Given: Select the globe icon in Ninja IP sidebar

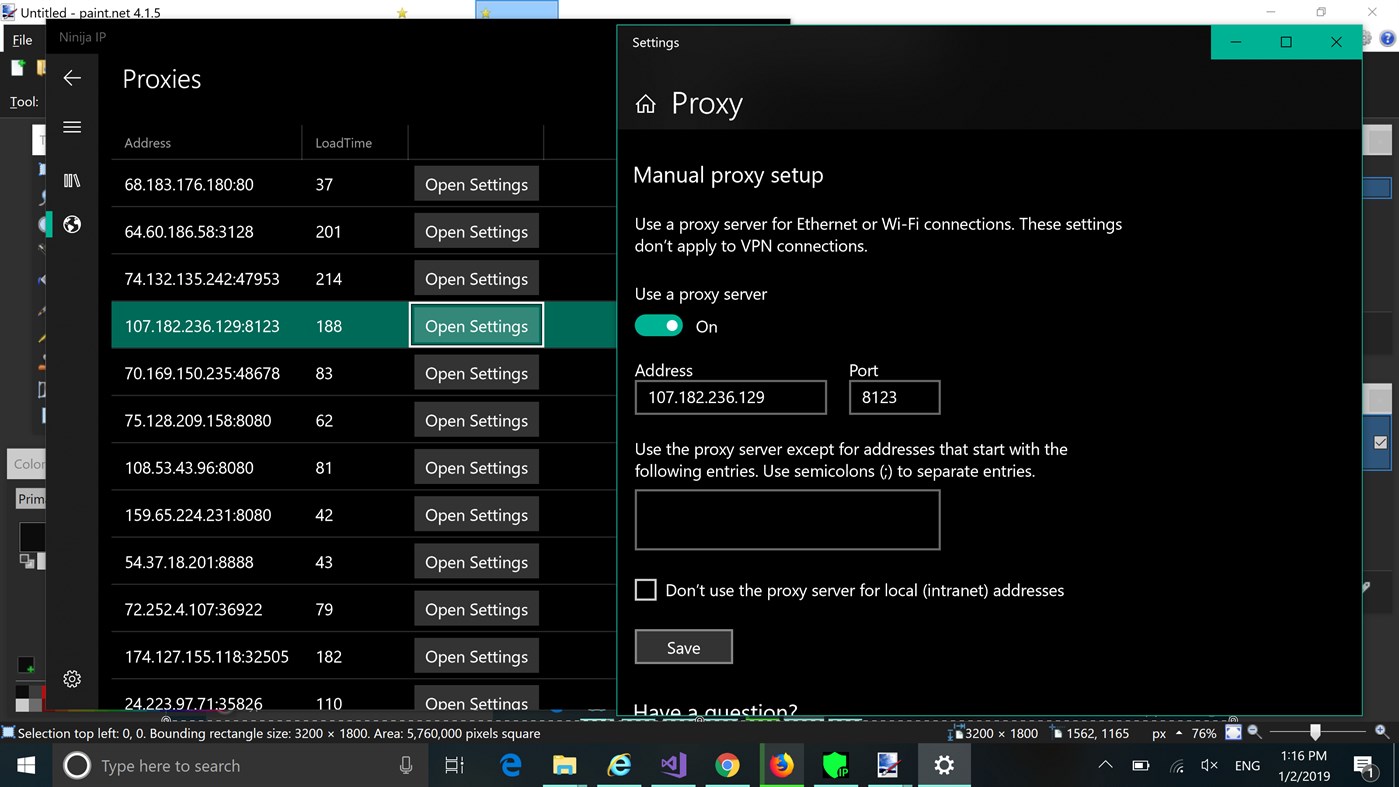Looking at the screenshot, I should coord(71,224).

--

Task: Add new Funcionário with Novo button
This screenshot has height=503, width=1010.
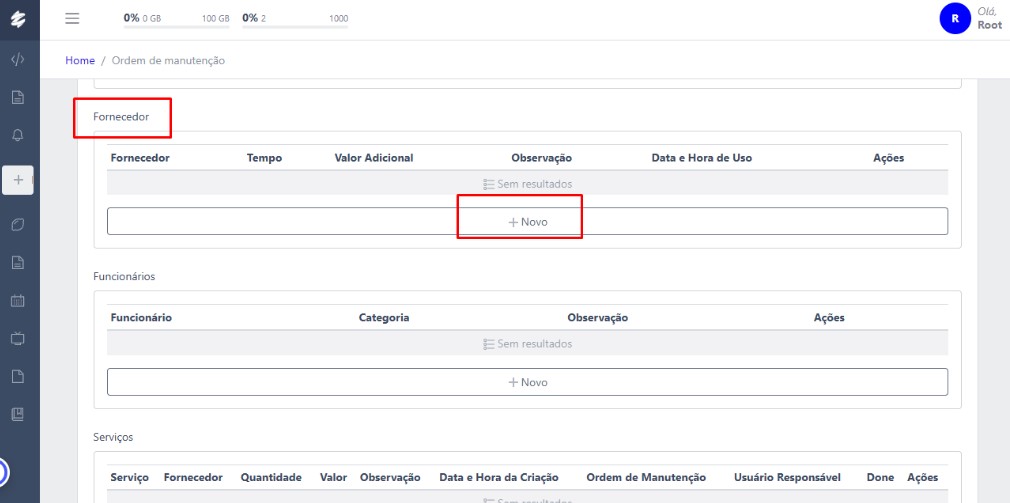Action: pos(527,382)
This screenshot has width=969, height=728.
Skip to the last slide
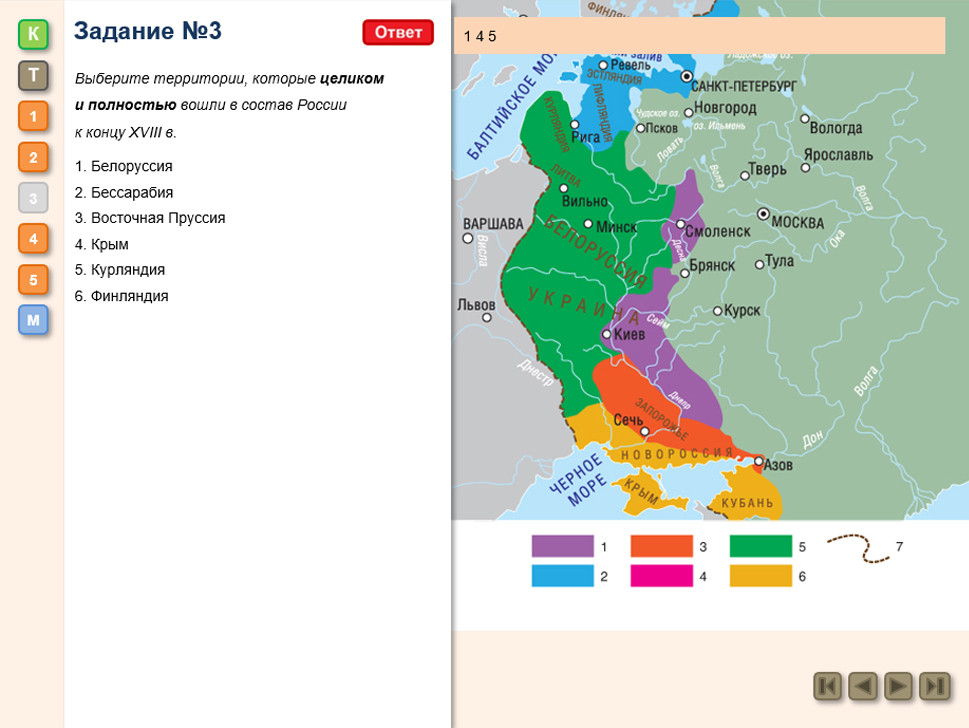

» **What is expected**:
Can you collect every line in the material above that contains the string "height"?

» **Correct output**:
This screenshot has height=503, width=1010.
This screenshot has width=969, height=728.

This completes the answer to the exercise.